Internal and External Issues: Understanding ISO

Internal and external issues are part of understanding the organisation and its context, a common clause across all standards aligned with the Annex SL framework, which includes ISO 9001:2015 and ISO 14001:2015. As such, Both of these standards have a clause which reads something similar to:

“The organization shall determine external and internal issues that are relevant to its purpose and that affect its ability to achieve the intended outcomes of its quality/environmental management system.”

ISO 14001:2015 goes on to add “Such issues shall include environmental conditions being affected by or capable of affecting the organization.”

Clause ISO 9001:2015 – 4.1

Clause ISO 14001:2015 – 4.1

Internal and External Issues

A journey cannot begin if you don’t understand where you are starting from. Identifying the internal and external issues that impact your organisation is part of gaining a better awareness of your organisation, why it operates the way it does, and why it provides the products and/or services that it offers. Many organisations have this in some form, maybe a business plan or strategy, or it might simply be in a director’s head. This requirement requires you to document your organisations internal and external issues so they can be shared and reviewed, ensuring that all internal and external issues have been identified and considered, and remain up to date.

Issues are often considered to be negative, but they can also be positive. Here are some examples of common issues to consider in your management system:



Resourcing – What is needed to run the organisation? This could include people, machinery, buildings or anything else an organisation needs to operate.
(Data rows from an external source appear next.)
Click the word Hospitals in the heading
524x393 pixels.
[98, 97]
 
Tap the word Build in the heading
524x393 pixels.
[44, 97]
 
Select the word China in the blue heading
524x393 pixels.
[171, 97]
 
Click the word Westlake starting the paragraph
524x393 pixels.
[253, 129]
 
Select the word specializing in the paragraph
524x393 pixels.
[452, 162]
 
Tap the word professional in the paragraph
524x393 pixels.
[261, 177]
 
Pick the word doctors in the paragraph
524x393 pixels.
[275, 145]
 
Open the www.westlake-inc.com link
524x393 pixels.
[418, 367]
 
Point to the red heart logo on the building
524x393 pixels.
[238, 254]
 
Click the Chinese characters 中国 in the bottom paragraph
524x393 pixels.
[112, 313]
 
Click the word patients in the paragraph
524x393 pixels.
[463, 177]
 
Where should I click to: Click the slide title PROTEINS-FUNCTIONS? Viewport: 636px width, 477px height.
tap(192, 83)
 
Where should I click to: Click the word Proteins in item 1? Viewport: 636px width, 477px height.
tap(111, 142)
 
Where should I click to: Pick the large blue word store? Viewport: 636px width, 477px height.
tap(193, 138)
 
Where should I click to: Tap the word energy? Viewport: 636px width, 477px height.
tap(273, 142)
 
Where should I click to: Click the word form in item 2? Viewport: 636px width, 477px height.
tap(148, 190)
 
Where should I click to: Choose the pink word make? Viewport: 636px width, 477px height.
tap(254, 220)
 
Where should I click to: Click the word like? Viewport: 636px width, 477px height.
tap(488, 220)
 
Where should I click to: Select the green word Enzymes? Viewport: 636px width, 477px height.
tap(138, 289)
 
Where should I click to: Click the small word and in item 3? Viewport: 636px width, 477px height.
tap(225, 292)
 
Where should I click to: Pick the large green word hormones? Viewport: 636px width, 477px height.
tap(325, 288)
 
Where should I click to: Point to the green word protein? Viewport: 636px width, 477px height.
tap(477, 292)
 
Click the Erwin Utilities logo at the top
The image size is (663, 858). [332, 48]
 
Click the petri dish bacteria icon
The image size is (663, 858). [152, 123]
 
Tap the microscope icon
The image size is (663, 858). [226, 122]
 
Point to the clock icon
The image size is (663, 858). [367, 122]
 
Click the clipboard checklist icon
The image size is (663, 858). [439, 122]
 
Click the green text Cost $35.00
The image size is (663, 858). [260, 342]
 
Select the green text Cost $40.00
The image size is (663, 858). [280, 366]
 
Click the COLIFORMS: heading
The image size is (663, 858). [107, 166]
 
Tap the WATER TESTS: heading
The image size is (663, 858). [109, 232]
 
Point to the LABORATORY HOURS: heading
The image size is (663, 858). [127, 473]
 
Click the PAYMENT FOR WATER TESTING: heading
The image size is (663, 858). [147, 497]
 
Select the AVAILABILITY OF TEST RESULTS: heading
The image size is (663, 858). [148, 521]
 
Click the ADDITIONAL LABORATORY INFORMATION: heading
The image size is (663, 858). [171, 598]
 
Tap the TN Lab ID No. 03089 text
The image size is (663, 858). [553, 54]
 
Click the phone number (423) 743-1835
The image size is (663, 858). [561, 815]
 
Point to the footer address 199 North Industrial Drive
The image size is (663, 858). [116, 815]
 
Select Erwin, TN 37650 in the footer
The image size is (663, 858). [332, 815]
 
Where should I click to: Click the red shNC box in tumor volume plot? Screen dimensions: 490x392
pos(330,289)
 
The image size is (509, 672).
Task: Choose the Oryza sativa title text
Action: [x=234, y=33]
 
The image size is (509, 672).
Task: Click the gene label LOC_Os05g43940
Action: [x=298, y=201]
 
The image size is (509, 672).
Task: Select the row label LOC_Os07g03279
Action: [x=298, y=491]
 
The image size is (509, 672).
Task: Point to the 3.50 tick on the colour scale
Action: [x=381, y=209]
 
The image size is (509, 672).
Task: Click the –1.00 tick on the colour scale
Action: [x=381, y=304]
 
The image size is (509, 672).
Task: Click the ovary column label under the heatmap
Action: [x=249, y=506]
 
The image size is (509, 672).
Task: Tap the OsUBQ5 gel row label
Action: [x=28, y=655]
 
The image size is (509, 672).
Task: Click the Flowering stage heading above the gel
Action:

Economy – How is the economy where the organisation is operating? How sensitive is your industry to economic disruption? Unavoidable example right now is Brexit.

Finance – How is the business funded and finances distributed within the organisation?

Legislation – What legislation affects your industry? Are any reforms expected in the near future? Are there any landmark cases in the court which could lead to changes?

Marketing – How does the business approach marketing? What information is being communicated?

Government Policy – What is the governments short- and long-term policy on your industry? What is the oppositions policy? Could these affect your organisation?

Operations – How are products and services being delivered?

Competition – What are your competitors offering? Are you competitive? Are there any you aspire to be like? How are you staying ahead? Are there any new entries to watch?

Organisational Culture/Politics – What type of culture does the business have? How is management structured? How are employee issues resolved?

Clients – What are your clients looking for? Do you overly rely on a few clients? Are there new clients you’d like to target?

Location – Where is the organisation? What type of building does it occupy?

Social Trends – Are there social trends which could affect your offering?

Cross Over

Inevitably not all issues are clearly internal or external. For example, finance may have external components if your organisation has investors or loans. Another example could be if your organisation buys a competitor, an external issue could become an internal issue. You can either identify these components separately as individual internal and external issues, or address them as a single issue with internal and external components.


There is no single way to comply with this requirement. Some organisations compile a table, similar to the one above, others incorporate internal and external issues into their approach to risk and opportunities (to be covered in a future Understanding ISO post). We believe tackling internal and external issues separately first is helpful. This way, you can focus on the big picture, the macro issues, without getting bogged down in details and specifics, otherwise you risk not being able to see the wood for the trees. The details can be identified later, once you are happy you have identified all of the big-ticket issues. This stage is about understanding your organisation, not coming up with solutions…yet.

3 thoughts on “Internal and External Issues: Understanding ISO

    • Section 4, Understanding the organization and its context asks you to determine Internal & External issues. This requirement is part of Annex SL which provides the structure for all ISO management system standards. Therefore, there is an Internal and External issues clause in both 9001 and 45001, but the issues pertinent to Quality compared to Health and Safety may be different. The implementation could present an integrated document listing issues for both 9001 and 45001 or keep these in separate documents, depending on which approach is most appropriate for the organisation.